The Law School Admission Test (LSAT®) is composed of two general types of questions — multiple choice and an essay or writing sample. The multiple choice questions come in 5 sections — two logical reasoning sections, one analytical reasoning section, one reading comprehension section, and a fifth section that is a combination of these types of questions. This fifth section is actually unscored and is used by the entity that puts on the test — the Law School Admission Council (LSAC®) — to test out new questions to be scored in future tests. The writing sample is also unscored but it is considered in a student's law school application.
Two sections of LSAT® are devoted to logical reasoning. They count for 50% of the test-taker's score. Testers are given sections of text to read and are asked to evaluate or recognize arguments, deduce information from them, and spot errors in reasoning or faulty logical conclusions. As with all but the writing section, these LSAT® questions are multiple choice, but they do need to be carefully read because the wording may be deliberately misleading. Some testing agencies suggest that people need not have taken formal logic to pass this section, but at minimum, critical thinking skills and practice with these question is advised.
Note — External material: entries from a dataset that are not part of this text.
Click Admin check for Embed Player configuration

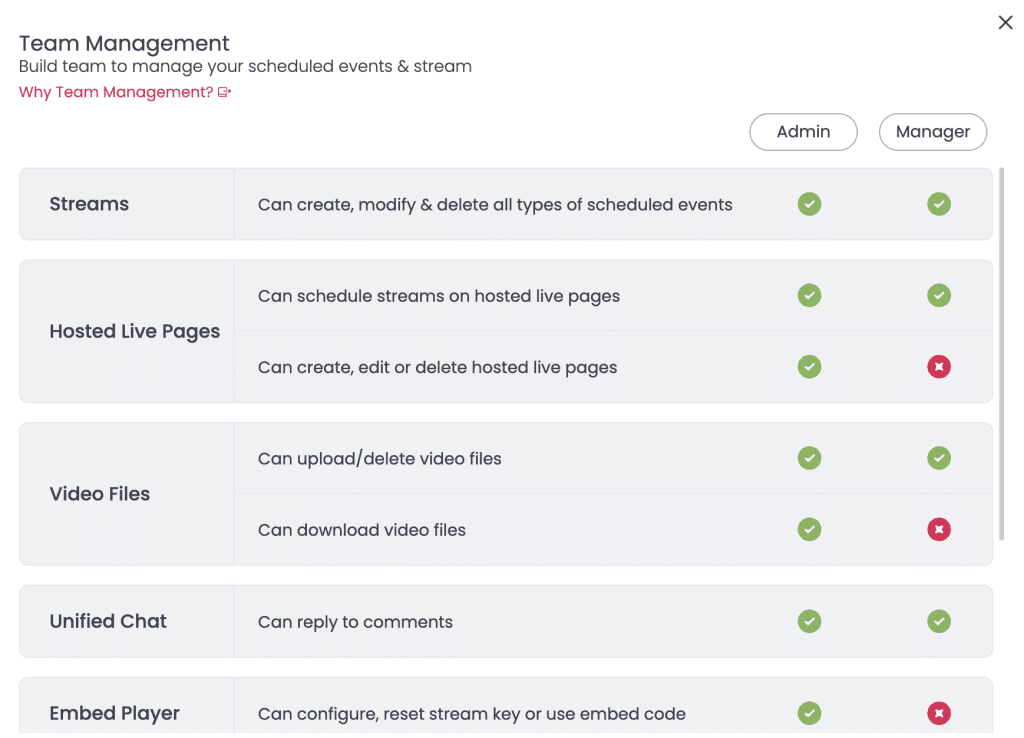tap(809, 713)
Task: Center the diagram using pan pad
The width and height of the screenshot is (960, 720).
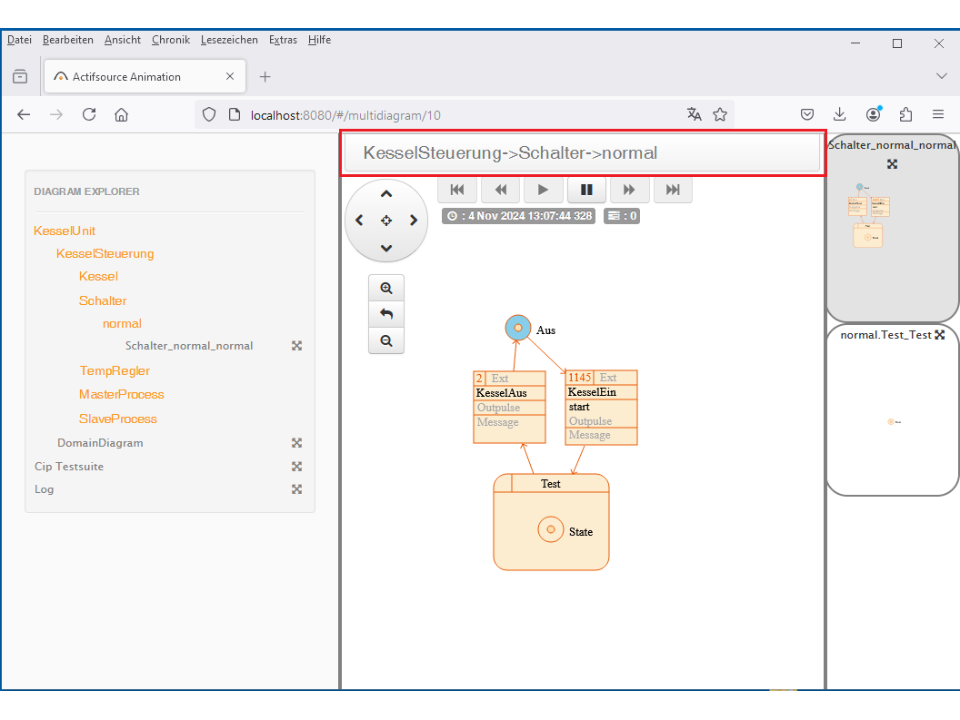Action: tap(386, 220)
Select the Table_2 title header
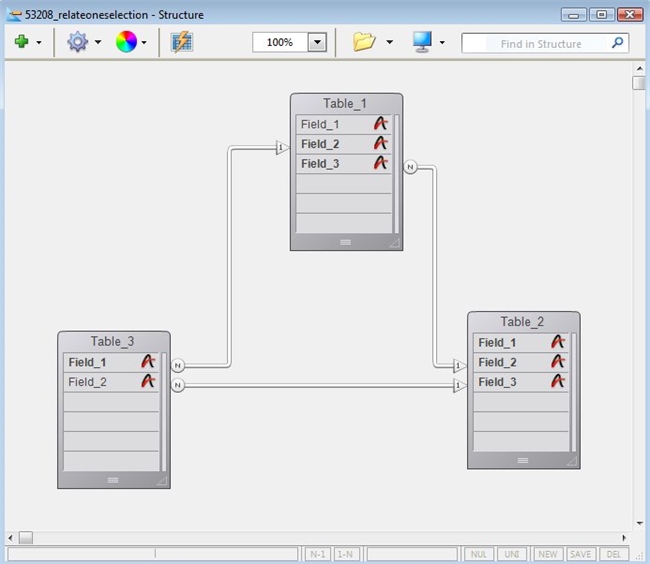 click(x=522, y=321)
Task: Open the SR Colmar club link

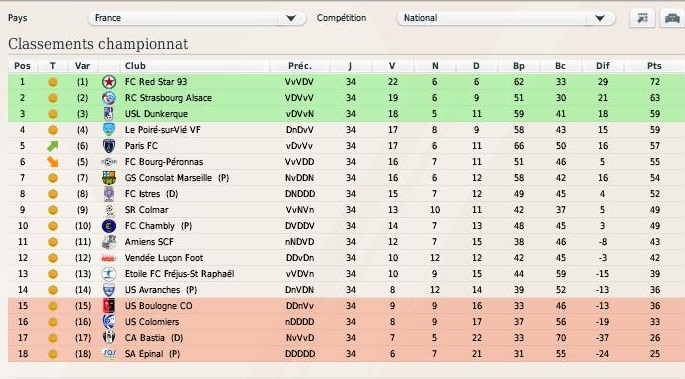Action: click(x=146, y=210)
The analytical reasoning section of LSAT® questions accounts for 25% of the test’s score. It’s sometimes confused with logical reasoning because the two sound so similar. In reality, this section is very different. Test-takers are given a series of logical puzzles or games to solve, and most people may be familiar with these from some point in their education. Typically, they involve the deduction of patterns from small amounts of information. As is the case with other sections of the LSAT®, practice in this area can help people improve their skill at spotting patterns and solving these questions quickly.
LSAT® questions on reading comprehension make up the final 25% of the final score. These questions generally start with a lengthy passage on which a set of multiple-choice questions are based. The passages are often about a wide array of topics that are usually not law-related. They are carefully crafted, so a very careful read of the text is very important in picking the right answer. In fact, companies that specialize in helping students take the test often instruct test-takers to put aside any extraneous information they may already know about the subject matter and base their answer solely on the material before them.
The writing section of the LSAT® usually isn’t a question that test-takers must respond to in an essay format. Instead, a prompt is given, and the test-taker is asked to take one side of the issue and argue for it as best they can. Even though this section is not graded, it is important to do well on it because law school's often consider it part of one's law school application.